Province chooses site on 224th Street, without city agreement
New supportive housing facility proposed for Fraser and 224th in Maple Ridge.

On Friday afternoon, the province announced a new supportive housing facility in downtown Maple Ridge to replace modular housing for homeless people on Royal Crescent.

Construction will begin immediately, as the province uses its authority to sidestep Maple Ridge City Hall.

The Mods, as they are commonly referred to, are portable trailers that were installed on the site three years ago, to house people who had been at the Anita Place Tent City.

The B.C. government is moving ahead with new purpose-built supportive homes, located on lots 11685-11695 Fraser St. and 11686 224th St. The project will provide 52 new units of permanent housing with supports for people currently living in the temporary housing at 22548 Royal Cr.

Construction will start immediately.

Given the urgent need to replace the aging temporary units at Royal Crescent, which are at the end of their lifespan, the province is accelerating the project straight to construction using its authority under the Interpretation Act, said a government press release. This is commonly known as statutory immunity.

The province, BC Housing and the City of Maple Ridge worked together to find an alternative site but were unable to find a mutually agreeable site in time.

David Eby, the Attorney General and Minister Responsible for Housing, told The News that the province and city worked to find a location, but ultimately ran out of time, as the modular housing is falling apart.

He was not critical of the city, and said Mayor Mike Morden “entered into this in a good-faith way, and so did we.”

The province proceeding via statutory immunity is necessary, because of the urgency to get people out of The Mods and into a better living arrangement.

“We’ve pushed our timelines to the very end,” said Eby.

He added that the lack of an agreed-upon site is frustrating for him, and will no doubt be frustrating for the city, but said they will work together on more housing projects in the near future.

“Our relationship is much better with the city than it has been in the past, on this issue,” said Eby.

Morden was surprised by Friday’s announcement.

“Myself, Minister Eby along with our local MLAs, Minister Beare and Bob D’Eith, have been working together diligently on the immediate task of Royal Crescent as well as on other considerable very welcome housing investments proposed for our city,” said Morden in a statement released Saturday. “The timing and content of the announcement by BC Housing was very unexpected.

“There are still many questions remaining and we will reserve further comment on this announcement until council has the opportunity to discuss the decision and it’s implications.”

Council nest meets on Nov. 16.

“People in Maple Ridge deserve a place to call home,” said Lisa Beare, MLA for Maple Ridge-Pitt Meadows. “We can’t afford to go back to a time when there were big encampments in our community.”

“Royal Crescent was an emergency solution that helped us close down the Anita Place encampment, but we always said it was temporary. I’m proud we’re fulfilling on our promise today with a plan to close down the Royal Crescent modulars, provide better permanent homes and care for people, and build new affordable rental homes for seniors at Royal Crescent.”

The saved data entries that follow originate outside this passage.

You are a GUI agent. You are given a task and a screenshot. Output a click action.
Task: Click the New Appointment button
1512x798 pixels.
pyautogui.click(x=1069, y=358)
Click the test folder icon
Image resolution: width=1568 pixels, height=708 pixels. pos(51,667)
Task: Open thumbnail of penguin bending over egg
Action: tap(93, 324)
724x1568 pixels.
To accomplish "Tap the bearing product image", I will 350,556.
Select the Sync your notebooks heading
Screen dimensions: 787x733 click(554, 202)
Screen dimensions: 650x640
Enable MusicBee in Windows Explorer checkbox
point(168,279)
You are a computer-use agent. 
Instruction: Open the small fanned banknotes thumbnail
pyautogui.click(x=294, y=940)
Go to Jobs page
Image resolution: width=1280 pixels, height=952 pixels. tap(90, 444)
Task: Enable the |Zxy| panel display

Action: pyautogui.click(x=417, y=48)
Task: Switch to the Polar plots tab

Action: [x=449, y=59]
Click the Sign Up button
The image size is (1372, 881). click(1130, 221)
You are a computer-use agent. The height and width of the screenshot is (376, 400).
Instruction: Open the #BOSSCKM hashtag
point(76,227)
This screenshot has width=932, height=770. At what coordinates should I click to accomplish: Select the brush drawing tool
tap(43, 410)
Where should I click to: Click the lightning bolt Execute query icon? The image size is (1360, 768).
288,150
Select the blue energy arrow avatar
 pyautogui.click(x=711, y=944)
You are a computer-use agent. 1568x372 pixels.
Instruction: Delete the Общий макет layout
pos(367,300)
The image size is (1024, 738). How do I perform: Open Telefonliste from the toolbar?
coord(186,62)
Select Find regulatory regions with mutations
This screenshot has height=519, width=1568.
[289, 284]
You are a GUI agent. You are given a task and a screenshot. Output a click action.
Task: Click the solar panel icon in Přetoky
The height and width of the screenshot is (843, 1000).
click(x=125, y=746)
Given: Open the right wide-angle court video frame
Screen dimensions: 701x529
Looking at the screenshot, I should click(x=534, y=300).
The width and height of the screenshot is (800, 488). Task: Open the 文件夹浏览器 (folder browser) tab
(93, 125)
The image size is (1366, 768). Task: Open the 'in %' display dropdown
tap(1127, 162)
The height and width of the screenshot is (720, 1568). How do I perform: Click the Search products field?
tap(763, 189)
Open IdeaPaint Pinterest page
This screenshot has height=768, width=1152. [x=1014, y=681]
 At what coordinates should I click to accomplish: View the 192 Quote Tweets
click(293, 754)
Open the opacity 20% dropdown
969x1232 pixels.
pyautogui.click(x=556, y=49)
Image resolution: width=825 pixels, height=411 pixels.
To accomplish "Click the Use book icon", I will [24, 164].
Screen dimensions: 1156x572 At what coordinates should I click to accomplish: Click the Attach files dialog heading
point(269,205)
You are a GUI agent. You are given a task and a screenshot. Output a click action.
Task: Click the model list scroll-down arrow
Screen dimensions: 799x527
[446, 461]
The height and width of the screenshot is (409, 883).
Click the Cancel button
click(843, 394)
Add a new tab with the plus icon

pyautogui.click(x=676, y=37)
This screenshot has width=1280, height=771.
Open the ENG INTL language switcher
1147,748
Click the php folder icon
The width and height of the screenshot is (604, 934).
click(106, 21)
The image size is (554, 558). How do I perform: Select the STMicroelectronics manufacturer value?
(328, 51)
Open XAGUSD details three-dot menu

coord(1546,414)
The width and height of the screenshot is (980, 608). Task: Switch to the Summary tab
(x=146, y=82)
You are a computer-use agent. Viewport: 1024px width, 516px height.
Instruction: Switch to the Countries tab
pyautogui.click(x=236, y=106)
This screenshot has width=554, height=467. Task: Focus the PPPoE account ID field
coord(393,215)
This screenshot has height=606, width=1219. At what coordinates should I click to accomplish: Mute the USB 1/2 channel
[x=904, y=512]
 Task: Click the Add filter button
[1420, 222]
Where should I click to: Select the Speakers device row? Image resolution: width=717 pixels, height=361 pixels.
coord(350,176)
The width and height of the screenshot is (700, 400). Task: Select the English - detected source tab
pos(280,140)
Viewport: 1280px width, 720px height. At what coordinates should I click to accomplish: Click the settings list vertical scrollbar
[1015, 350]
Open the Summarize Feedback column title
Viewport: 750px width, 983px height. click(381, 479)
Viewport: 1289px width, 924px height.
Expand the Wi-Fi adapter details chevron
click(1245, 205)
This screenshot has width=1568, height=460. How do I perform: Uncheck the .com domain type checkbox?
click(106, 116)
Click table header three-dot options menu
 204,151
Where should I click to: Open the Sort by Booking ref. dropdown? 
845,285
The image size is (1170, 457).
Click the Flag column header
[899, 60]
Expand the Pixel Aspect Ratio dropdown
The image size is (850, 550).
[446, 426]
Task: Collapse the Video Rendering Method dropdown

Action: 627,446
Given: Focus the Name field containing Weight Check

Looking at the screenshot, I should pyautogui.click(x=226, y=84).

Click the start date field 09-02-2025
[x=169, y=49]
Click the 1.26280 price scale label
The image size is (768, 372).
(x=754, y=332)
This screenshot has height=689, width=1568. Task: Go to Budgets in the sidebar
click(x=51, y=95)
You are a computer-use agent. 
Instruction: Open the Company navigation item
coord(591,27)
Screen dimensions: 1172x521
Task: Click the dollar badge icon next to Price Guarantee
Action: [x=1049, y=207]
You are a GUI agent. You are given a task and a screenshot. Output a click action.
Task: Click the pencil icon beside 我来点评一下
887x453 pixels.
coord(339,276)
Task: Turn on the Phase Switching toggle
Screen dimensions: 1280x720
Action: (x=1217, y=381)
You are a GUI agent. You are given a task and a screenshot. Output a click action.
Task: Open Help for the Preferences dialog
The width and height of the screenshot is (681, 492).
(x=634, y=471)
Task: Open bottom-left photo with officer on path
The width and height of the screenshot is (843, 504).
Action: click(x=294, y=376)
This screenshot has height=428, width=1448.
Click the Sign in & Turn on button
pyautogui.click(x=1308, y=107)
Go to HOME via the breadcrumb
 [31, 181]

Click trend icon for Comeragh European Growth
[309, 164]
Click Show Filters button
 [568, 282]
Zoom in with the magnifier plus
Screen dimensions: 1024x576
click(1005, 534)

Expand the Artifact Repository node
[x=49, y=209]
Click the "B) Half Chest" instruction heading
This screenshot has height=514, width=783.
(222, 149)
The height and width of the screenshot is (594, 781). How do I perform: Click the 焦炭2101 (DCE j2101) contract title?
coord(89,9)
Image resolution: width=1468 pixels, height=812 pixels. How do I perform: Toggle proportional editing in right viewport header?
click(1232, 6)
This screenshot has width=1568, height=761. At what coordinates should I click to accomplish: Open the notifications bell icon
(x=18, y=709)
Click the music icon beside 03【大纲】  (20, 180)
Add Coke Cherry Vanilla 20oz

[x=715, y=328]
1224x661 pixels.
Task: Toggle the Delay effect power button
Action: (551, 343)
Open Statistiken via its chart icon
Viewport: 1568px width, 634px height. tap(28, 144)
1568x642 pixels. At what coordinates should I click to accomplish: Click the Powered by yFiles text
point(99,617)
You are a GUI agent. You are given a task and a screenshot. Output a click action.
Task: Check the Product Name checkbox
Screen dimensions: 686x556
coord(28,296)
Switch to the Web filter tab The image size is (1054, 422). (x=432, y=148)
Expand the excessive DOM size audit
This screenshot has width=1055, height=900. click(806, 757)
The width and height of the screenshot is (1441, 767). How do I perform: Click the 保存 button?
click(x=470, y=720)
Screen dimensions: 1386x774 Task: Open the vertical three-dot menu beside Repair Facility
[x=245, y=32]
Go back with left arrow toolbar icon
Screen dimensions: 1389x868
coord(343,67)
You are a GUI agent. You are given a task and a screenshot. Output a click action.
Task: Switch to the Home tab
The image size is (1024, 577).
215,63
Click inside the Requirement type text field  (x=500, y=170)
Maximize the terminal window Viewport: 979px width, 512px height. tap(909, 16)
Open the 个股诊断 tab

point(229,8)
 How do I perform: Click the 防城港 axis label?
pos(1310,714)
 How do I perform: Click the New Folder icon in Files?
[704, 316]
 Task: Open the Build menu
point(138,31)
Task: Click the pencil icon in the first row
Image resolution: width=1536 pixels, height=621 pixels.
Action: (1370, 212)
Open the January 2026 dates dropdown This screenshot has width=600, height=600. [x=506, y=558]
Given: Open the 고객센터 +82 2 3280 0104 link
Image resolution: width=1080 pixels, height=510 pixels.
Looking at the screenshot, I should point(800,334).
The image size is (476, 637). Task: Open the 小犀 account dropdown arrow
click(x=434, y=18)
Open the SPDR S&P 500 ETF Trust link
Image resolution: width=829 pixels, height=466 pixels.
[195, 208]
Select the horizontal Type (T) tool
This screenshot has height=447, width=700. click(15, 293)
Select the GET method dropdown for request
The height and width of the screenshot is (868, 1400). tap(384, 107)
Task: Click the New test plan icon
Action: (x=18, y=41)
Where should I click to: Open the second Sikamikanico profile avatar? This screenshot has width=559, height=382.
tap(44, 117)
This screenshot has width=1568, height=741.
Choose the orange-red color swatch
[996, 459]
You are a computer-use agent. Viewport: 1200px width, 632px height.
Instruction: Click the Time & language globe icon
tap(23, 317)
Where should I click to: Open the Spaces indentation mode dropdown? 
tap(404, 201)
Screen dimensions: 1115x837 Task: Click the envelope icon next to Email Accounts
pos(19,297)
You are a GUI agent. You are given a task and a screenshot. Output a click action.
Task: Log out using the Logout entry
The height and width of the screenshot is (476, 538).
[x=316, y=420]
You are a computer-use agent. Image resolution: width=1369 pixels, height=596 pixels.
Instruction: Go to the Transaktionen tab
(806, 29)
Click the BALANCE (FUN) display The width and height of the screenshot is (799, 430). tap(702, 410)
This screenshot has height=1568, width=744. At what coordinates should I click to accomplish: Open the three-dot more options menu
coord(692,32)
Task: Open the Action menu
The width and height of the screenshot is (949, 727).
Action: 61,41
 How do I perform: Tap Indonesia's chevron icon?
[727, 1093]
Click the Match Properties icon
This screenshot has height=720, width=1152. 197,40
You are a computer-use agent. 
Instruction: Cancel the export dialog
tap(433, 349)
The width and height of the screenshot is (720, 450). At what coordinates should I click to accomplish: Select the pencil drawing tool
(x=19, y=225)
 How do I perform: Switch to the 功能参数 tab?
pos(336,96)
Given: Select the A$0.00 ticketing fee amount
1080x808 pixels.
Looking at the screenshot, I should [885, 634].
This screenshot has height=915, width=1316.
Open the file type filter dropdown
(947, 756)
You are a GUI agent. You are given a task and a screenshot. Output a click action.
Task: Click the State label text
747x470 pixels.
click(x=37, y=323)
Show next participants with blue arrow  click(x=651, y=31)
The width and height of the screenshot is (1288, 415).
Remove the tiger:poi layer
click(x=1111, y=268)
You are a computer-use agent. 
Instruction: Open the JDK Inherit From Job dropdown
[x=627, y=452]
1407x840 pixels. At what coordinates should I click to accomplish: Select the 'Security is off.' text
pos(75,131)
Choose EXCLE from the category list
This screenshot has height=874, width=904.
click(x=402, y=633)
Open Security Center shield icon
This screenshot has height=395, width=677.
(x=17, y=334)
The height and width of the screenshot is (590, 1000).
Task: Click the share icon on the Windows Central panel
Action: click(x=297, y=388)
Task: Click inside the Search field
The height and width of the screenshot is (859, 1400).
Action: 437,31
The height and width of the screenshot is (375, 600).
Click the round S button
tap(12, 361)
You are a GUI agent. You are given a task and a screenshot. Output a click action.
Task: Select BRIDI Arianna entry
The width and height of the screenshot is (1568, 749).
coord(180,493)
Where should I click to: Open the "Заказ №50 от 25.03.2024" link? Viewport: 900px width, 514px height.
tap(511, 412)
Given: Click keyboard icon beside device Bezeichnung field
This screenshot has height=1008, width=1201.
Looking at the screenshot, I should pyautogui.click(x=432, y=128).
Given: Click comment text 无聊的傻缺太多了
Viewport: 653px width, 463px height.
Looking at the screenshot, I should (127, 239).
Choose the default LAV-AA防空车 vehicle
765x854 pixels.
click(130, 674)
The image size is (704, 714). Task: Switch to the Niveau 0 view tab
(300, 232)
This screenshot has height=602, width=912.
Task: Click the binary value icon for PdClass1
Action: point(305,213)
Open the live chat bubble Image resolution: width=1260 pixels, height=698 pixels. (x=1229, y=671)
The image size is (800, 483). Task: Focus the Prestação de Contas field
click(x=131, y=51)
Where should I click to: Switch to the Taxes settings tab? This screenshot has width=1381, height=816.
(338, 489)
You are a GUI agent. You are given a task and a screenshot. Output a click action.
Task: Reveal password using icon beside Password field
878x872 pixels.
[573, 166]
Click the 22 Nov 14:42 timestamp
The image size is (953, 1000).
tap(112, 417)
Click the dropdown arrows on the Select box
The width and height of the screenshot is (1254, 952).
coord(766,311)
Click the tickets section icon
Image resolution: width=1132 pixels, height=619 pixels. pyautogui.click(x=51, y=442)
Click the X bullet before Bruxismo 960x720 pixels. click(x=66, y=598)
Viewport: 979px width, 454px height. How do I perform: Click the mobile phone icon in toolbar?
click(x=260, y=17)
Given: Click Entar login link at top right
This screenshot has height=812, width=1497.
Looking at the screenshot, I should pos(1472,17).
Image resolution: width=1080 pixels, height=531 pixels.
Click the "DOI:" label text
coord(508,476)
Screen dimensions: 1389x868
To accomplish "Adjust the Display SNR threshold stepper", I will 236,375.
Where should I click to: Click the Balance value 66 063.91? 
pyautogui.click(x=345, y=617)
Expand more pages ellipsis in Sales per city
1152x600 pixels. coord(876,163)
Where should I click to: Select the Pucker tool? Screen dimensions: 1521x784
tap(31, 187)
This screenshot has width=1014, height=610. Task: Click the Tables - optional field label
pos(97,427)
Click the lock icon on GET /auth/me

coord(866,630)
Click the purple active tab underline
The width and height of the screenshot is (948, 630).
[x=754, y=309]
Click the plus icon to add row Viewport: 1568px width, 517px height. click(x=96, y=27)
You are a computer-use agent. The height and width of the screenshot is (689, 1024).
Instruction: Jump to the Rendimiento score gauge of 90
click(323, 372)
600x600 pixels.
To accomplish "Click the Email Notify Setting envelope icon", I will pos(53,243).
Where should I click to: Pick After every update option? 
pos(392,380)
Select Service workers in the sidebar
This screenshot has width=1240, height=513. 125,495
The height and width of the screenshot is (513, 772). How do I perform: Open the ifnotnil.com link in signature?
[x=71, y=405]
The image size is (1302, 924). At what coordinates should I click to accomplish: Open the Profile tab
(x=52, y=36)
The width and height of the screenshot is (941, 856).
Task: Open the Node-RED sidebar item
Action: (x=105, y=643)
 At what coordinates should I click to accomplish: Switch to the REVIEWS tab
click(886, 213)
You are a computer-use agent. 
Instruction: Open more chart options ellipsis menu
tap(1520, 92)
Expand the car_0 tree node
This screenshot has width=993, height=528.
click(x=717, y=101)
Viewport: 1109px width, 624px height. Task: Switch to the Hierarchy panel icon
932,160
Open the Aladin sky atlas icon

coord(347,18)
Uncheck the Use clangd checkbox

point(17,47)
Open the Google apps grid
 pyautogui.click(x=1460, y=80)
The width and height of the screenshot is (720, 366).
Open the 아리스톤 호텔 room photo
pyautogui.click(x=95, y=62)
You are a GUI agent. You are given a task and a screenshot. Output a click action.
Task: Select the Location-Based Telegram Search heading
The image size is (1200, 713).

READ ALSO: Neighbours say The Mods have worn out welcome in Maple Ridge neighbourhood

Residents are expected to move to the new building by summer 2022, at which point the Royal Crescent site will be shut down and the modular units removed. Once the Royal Crescent site is vacated, BC Housing will explore new affordable rental housing development options for seniors there.

“We’re building more housing for more people in Maple Ridge,” said Bob D’Eith, MLA for Maple Ridge-Mission. “We’re moving quickly on one part of this to meet urgent needs, and we’re working with the city on a whole range of new proposed housing for Maple Ridge – like new recovery-focused homes.”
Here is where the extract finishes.